## [Your goal]
The data below should be printed in full, exactly, and without any of its images.

Screenshot grounding data:
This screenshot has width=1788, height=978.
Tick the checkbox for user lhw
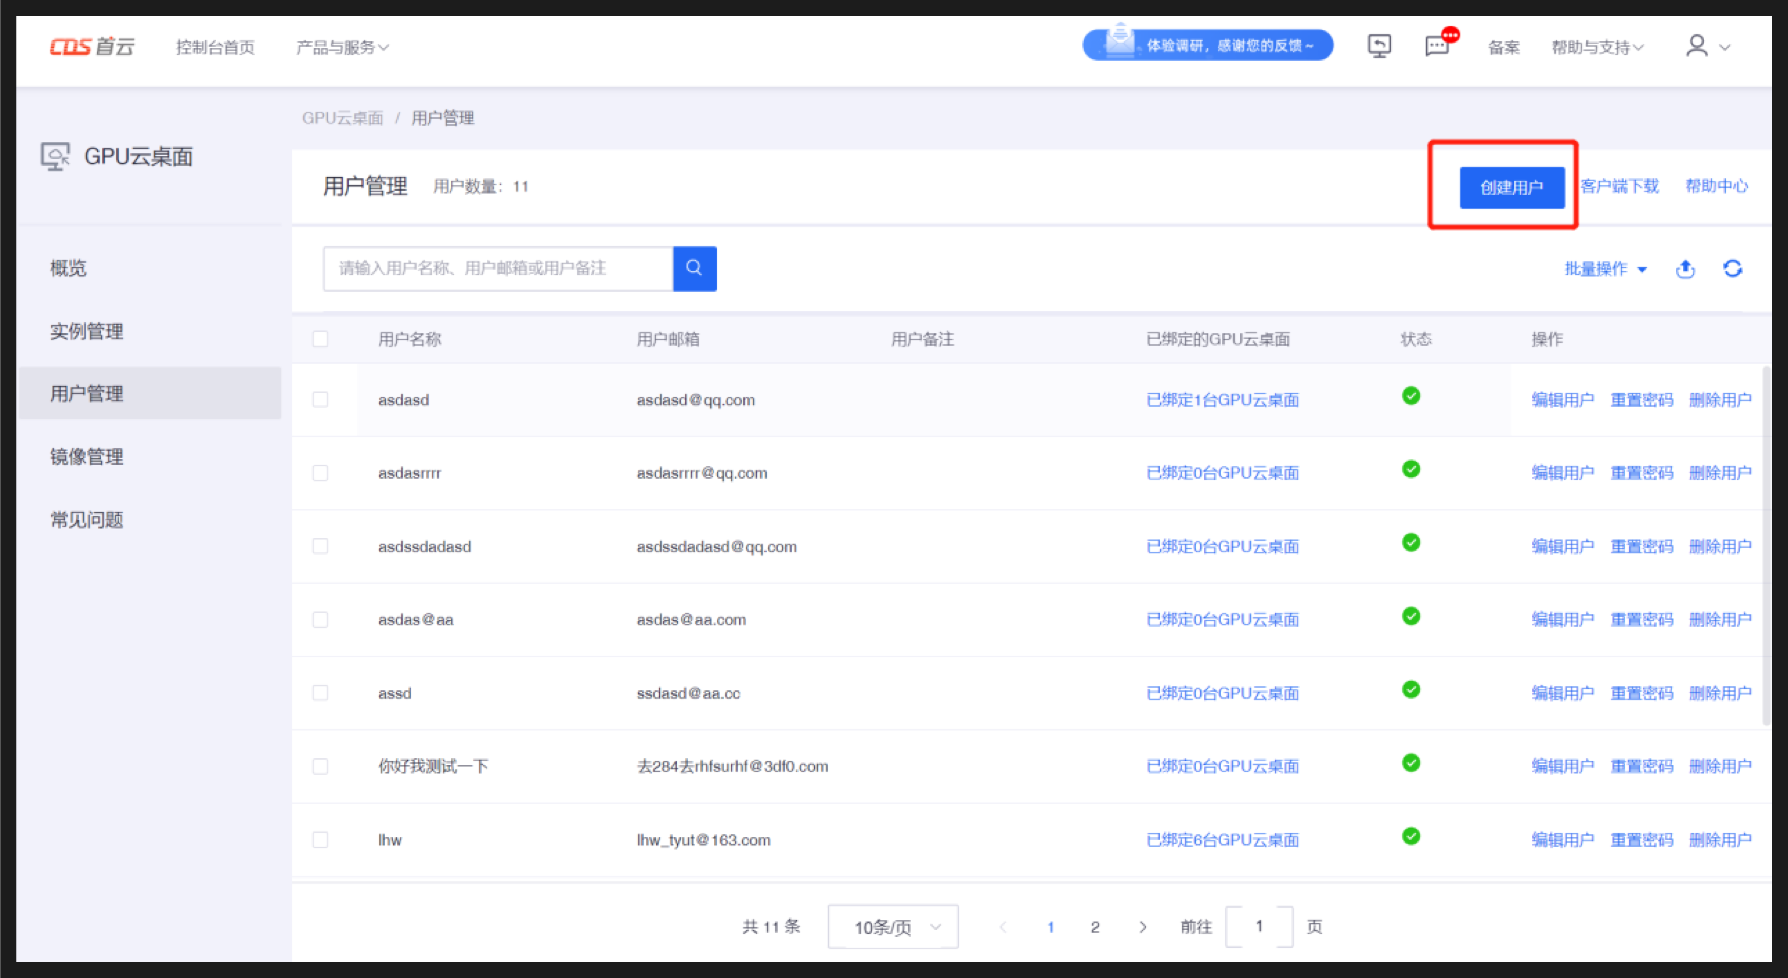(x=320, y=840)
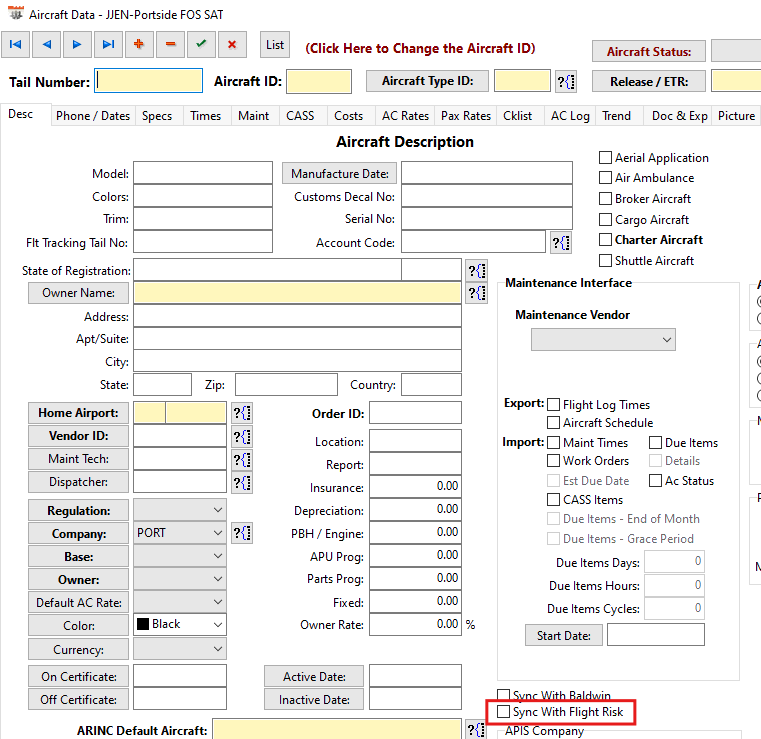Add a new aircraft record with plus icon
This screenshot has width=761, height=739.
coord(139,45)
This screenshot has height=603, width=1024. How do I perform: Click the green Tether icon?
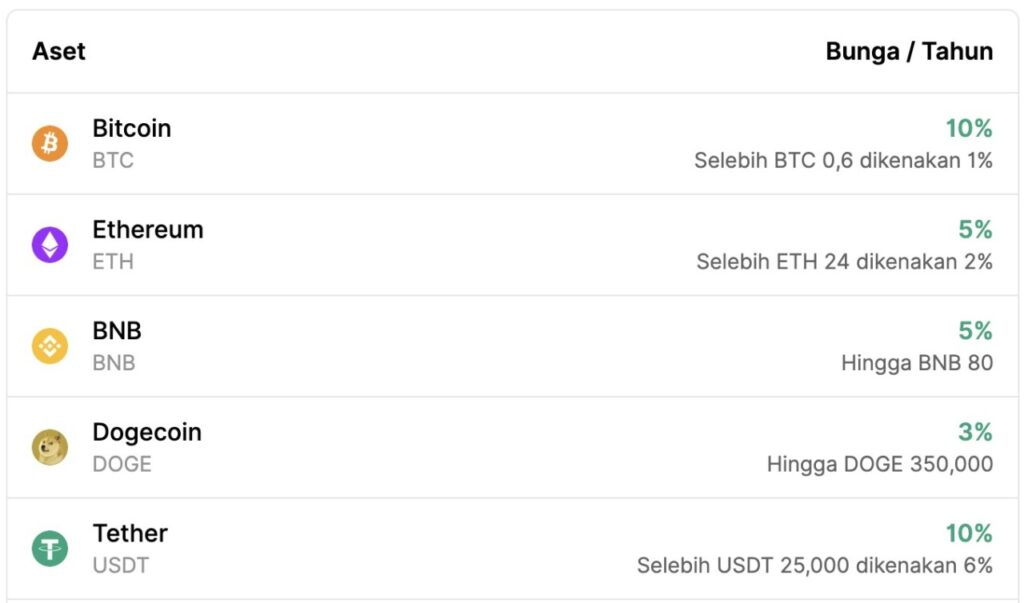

## [Solution to the problem]
This screenshot has width=1788, height=978.
Tick the checkbox for user lhw
(x=320, y=840)
Add a new aircraft record with plus icon
This screenshot has width=761, height=739.
coord(139,45)
This screenshot has height=603, width=1024. How do I perform: Click the green Tether icon?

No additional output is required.